Most of the Republican presidential candidates deny the U.S. faces systemic racism. And the study of race in American society has animated core Republican audiences. Several Republican-controlled states have invoked critical race theory in legislation restricting how race can be taught in public schools. GOP lawmakers in some states have also tried to outlaw or defund diversity and equity programs intended to address disparities in racial representation.
Scott was a key spokesman for the party and involved in legislation in Congress aimed at reducing police violence after the murder of George Floyd, a Black man, by Minneapolis police in May 2020.

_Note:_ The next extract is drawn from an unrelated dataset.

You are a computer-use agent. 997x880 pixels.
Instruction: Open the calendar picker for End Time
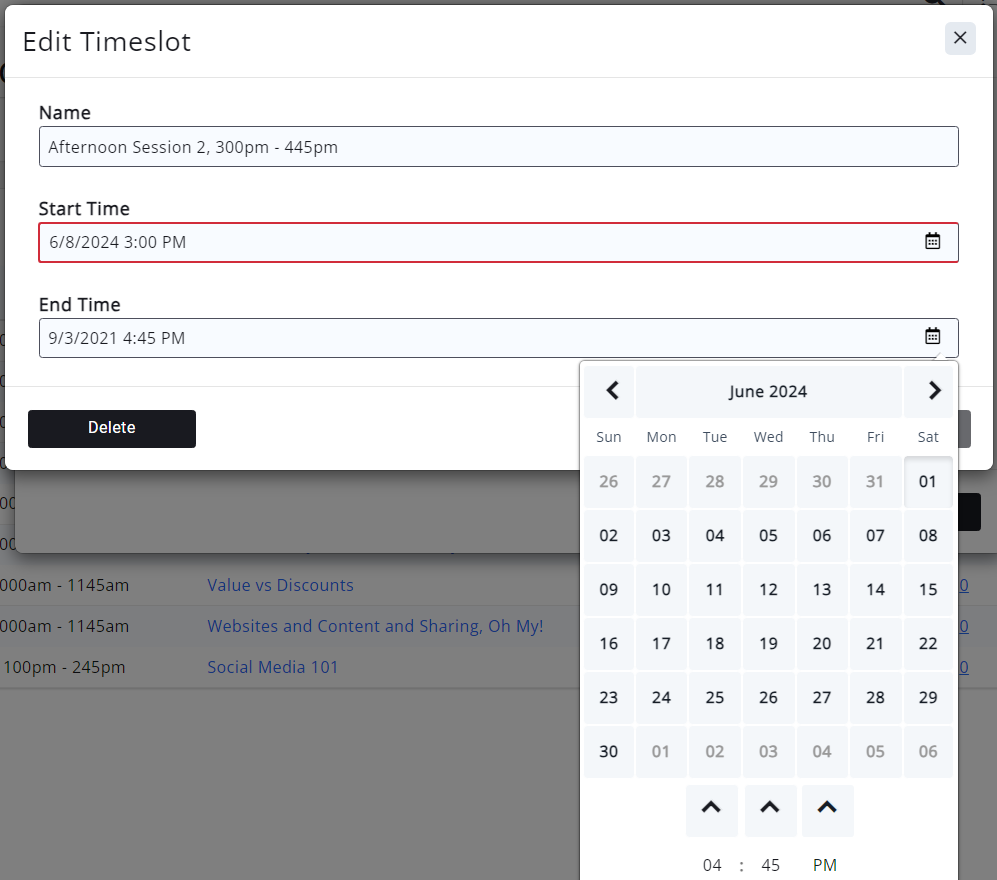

The senator seldom mentions that legislative work in Iowa. The legislation would have, among other measures, established a commission to study race and law enforcement. Republicans and Democrats were unable to reach a compromise package and legislative efforts fell apart.
Already in this campaign, Scott has faced unique expectations to respond when Florida issued new state education guidelines on slavery. DeSantis repeatedly defended the guidelines, which require teachers to instruct students that enslaved people learned skills “could be applied for their personal benefit.”
“What slavery was really about was separating families, about mutilating humans and even raping their wives. It was just devastating,” Scott told reporters in Iowa. “So I would hope that every person in our country — and certainly running for president — would appreciate that.”
Scott’s success has not come by ignoring America's legacy of slavery and segregation, said Stephen Gilchrist, a Black man who is a Republican and chairman and CEO of the South Carolina African American Chamber of Commerce.
“He tries to live up to the creed of Dr. Martin Luther King, where we shouldn’t be judged by the color of our skin but by the content of our character,” said Gilchrist, who has not endorsed a candidate for 2024. “He’s inspired many of us who are African American Republicans.”
But Frederick Gooding Jr., an African American studies professor at Texas Christian University, said untold more Black Americans have worked just as hard as Scott but struggled against invisible barriers.
“He did work hard," he said. "But it’s not quite that simplistic.”
AP Director of Public Opinion Research Emily Swanson in Washington and Associated Press writers Meg Kinnard in Columbia, South Carolina, and Corey Williams in Detroit contributed to this report.